Directions: Produce a copy of every line in the records that holds the string "Votre".
--- START ---
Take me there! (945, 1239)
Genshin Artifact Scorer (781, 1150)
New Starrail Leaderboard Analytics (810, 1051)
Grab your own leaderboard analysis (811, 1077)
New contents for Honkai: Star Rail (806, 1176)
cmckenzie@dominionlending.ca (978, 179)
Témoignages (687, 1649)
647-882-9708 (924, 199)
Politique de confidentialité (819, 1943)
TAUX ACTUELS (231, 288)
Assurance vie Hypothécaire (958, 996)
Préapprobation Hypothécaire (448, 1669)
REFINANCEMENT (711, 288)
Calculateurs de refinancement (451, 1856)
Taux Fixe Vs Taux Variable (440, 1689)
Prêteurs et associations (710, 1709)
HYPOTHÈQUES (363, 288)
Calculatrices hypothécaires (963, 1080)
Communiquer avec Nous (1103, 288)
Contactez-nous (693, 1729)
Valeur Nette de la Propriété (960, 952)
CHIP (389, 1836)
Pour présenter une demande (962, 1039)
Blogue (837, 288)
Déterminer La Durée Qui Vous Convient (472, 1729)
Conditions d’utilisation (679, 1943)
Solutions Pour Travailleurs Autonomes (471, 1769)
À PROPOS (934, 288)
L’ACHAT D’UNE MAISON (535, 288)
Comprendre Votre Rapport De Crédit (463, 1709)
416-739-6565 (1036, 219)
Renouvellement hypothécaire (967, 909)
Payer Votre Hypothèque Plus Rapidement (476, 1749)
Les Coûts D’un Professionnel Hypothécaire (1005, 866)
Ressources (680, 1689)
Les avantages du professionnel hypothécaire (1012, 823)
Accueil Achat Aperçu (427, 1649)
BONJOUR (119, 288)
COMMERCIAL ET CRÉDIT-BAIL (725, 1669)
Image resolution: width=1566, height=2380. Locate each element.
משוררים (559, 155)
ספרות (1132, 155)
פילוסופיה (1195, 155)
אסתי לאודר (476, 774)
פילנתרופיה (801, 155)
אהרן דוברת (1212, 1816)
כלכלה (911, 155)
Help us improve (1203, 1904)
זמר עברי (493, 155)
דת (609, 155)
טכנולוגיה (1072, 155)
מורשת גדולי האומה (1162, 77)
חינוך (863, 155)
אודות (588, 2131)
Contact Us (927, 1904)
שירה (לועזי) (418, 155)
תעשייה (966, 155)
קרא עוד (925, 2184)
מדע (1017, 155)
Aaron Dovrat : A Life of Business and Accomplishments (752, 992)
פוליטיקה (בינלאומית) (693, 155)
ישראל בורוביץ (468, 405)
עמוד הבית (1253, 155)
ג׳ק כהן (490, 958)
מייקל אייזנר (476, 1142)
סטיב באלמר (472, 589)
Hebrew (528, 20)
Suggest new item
--- END ---
Response:
Comprendre Votre Rapport De Crédit (463, 1709)
Payer Votre Hypothèque Plus Rapidement (476, 1749)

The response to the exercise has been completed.